I’m working on CUDA support for the Julia programming language, GitHub - JuliaGPU/CUDA.jl: CUDA programming in Julia., where we offer a CUDA C-like programming environment, but in Julia (a higher-level language). We expose kernel programming APIs at a similar abstraction level as CUDA C, e.g., you can write kernel functions and call
sync_threads(). That gets lowered to the LLVM
llvm.nvvm.barrier0 intrinsic, which gets compiled to the
bar.sync PTX instruction.
Now, the Julia compiler can do what we call union-splitting: if you invoke a function with values that may be differently-typed, the compiler will insert a branch that checks the type fo the value at run time, and branches to either specialization or implementation of said function.

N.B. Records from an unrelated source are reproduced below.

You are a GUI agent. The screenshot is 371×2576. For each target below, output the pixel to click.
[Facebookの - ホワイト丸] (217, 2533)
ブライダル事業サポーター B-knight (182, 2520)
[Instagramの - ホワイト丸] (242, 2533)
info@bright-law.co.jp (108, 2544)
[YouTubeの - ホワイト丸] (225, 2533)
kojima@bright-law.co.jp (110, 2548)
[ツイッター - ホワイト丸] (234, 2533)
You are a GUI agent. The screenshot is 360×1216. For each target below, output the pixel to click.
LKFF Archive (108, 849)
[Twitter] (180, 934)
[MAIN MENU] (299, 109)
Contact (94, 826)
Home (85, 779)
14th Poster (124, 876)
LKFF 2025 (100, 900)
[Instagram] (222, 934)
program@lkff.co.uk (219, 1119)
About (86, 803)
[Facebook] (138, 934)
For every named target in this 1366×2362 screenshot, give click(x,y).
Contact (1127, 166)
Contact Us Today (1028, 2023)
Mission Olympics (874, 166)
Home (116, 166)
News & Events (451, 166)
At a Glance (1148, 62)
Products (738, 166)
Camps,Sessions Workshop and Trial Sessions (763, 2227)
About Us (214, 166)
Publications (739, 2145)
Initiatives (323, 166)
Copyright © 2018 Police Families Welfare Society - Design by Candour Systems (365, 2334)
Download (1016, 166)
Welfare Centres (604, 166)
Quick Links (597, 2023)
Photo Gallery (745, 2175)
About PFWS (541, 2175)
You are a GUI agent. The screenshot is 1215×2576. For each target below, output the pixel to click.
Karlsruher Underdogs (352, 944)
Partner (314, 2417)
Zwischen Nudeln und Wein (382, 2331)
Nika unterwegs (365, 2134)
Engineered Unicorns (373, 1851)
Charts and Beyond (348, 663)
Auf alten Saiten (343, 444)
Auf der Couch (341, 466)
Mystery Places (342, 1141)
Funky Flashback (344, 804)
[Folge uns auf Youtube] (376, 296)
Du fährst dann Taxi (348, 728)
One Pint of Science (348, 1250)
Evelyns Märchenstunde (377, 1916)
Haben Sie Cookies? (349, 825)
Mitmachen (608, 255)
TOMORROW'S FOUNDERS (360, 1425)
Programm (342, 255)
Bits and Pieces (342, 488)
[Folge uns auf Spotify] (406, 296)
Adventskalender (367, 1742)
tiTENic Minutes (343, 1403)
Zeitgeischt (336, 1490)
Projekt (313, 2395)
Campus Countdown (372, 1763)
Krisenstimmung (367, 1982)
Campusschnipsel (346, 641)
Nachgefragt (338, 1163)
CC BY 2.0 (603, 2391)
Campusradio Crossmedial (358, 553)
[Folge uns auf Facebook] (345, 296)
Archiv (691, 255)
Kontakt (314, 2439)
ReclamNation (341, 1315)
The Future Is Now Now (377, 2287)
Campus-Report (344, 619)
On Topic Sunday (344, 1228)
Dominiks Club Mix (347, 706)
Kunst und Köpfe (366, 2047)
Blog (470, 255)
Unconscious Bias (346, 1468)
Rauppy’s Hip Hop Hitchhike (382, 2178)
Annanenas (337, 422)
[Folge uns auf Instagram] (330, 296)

This poses a problem if that function performs synchronization, because we will effectively now execute a
bar.sync from diverged contexts, and may cause a deadlock.
Disregarding performance here (well-optimized kernels won’t behave like this), I’d want to at least make it possible to execute some basic instances of union-split code (it’s not possible in general since the individual implementations branched to might be completely different, e.g., using different mechanisms for thread communication based on the datatype). So I was considering switching our
sync_threads implementation to
llvm.nvvm.barrier.sync, which emits an unaligned
barrier.sync that allows synchronization from different points in code, such as differently-typed versions of the same function.
How (un)safe of a change is this? Has this been done before? I could use different barrier names for each separate synchronization to avoid unrelated barriers from matching up, but it seems to me that there would be bigger problems if this were possible.